The Hindu newspaper reported prominently a White House announcement about the visits to New Delhi and Jakarta.
It played up a line in the statement saying that Biden would commend Prime Minister Narendra Modi for his leadership of the G20.
New Thailand PM transfers shares to his daughter
Srettha Thavisin, Thailand’s new prime minister, is a very rich property developer who is also a confidant of Thaksin Shinawatra and his sister Yingluck, former prime ministers who were ousted by army coups.
He was a public critic of the 2013-14 protests that led to the coup against Yingluck’s government. According to a profile in Bangkok Post, after the coup he was ordered to report in person for “attitude adjustment”.
Srettha was educated in Thailand and the US. His wife, Pakpilai, is a medical specialist. They have three children.
His company, Sansiri, is one of Thailand’s biggest property developers, with revenue last year of Baht 34.9 billion (more than $A1.5 billion) and net profit of 4.2 Baht 4.2 billion ($A186 million).

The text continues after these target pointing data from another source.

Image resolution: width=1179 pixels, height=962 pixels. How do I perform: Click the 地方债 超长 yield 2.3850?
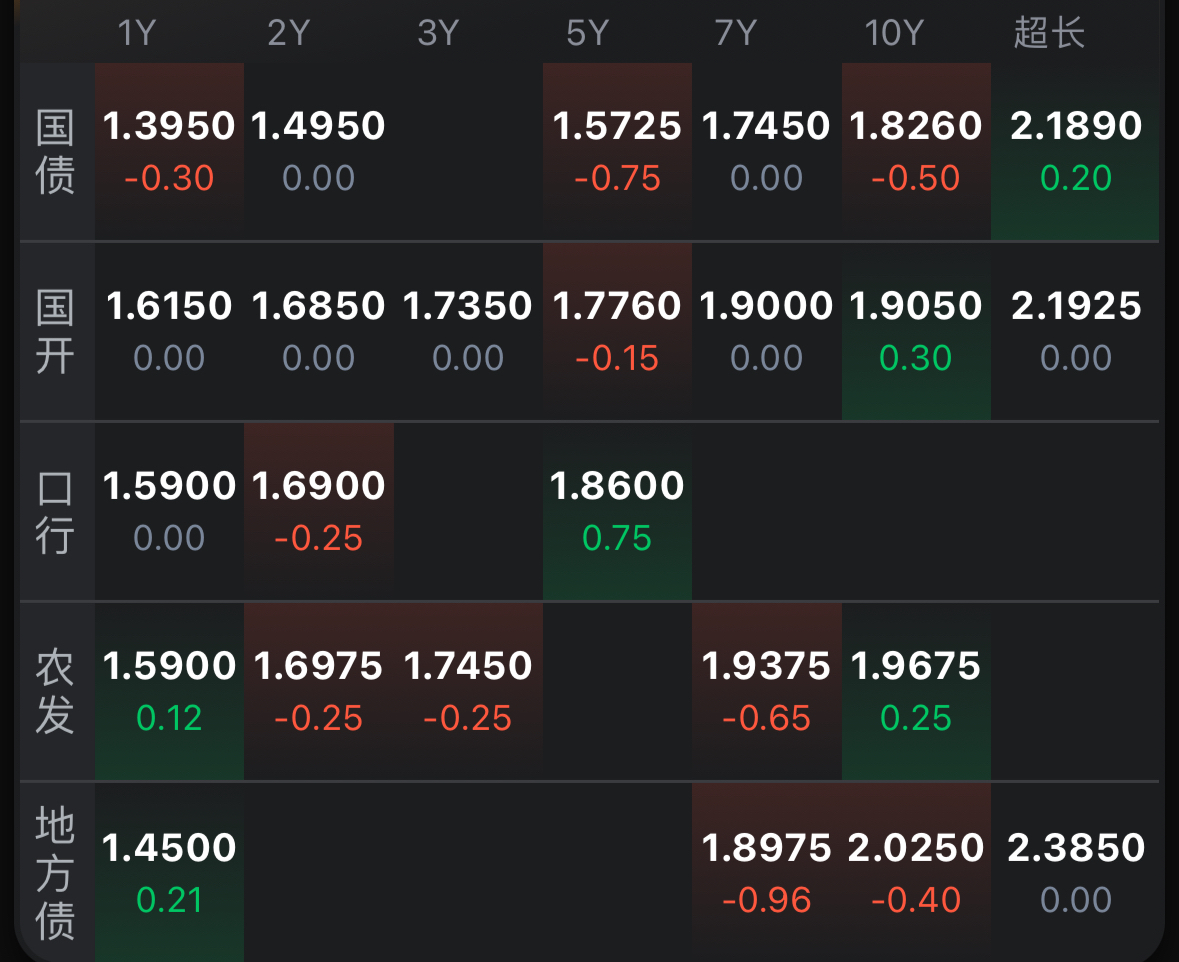pyautogui.click(x=1076, y=872)
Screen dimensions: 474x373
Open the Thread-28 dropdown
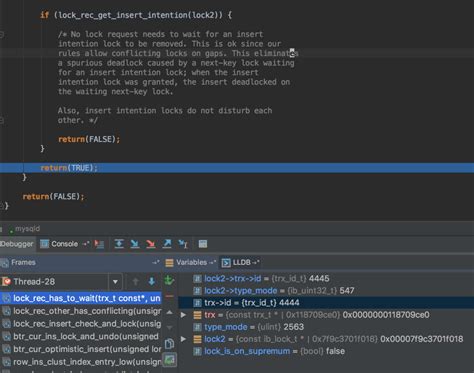115,282
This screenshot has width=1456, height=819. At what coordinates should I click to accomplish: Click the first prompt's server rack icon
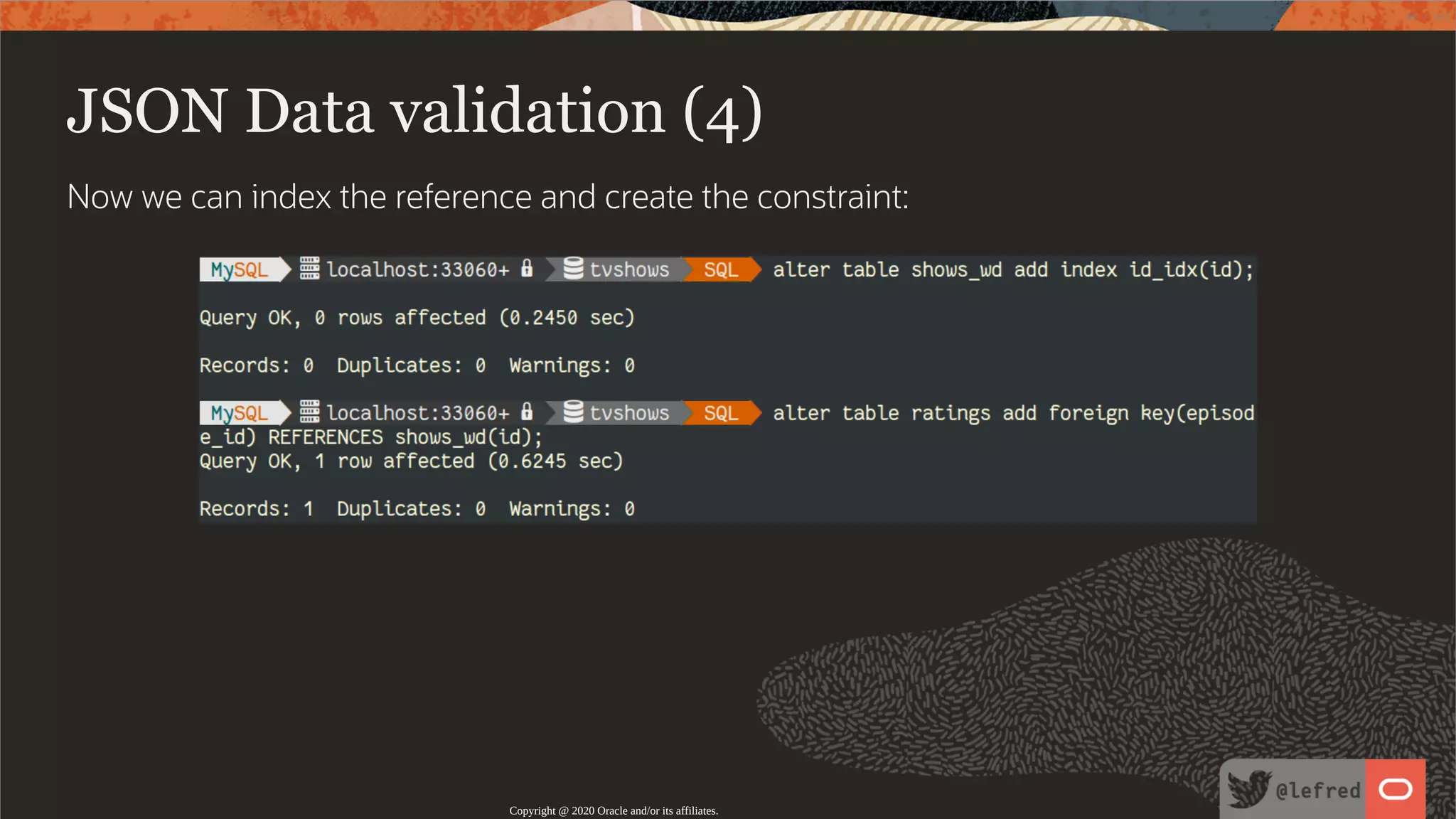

Srettha resigned as CEO earlier this year and transferred his Sansiri shares, worth Baht 1.2 billion ($A53 million), to his daughter.
An article on the Thai Enquirer website said that just before the May 14 election, Srettha posted on social media that his goal was a better livelihood for all Thai people. “My enemy is people’s poverty and inequality,” he said.
Srettha was elected easily as Thailand’s 30th prime minister on Tuesday, 100 days after the election in which his party Pheu Thai came second to the progressive Move Forward Party.
Move Forward’s leader, Pita Limjaroenrat, was defeated in a ballot for prime minister by the votes of senators appointed by the military coup-makers.
Pheu Thai went back on its word not to deal with military backed parties and included them in its coalition, ensuring enough senators voted for Srettha for him to win. Most of the votes against him came from Move Forward MPs.
Assured that Srettha would win, Thaksin Shinawatra returned to Thailand on Tuesday after 17 years in exile. He was taken to court to be sentenced on corruption convictions and then sent to a prison hospital.
He was later transferred by helicopter to the Police General Hospital in central Bangkok, reportedly suffering from chest pains, high blood pressure and low blood oxygen. The Thai PBS World website reported six doctors had been assigned to treat him.
Bangkok Post said conservative activist Srisuwan Janya asked the National Anti-Corruption Commission to investigate whether Thaksin had received special favours.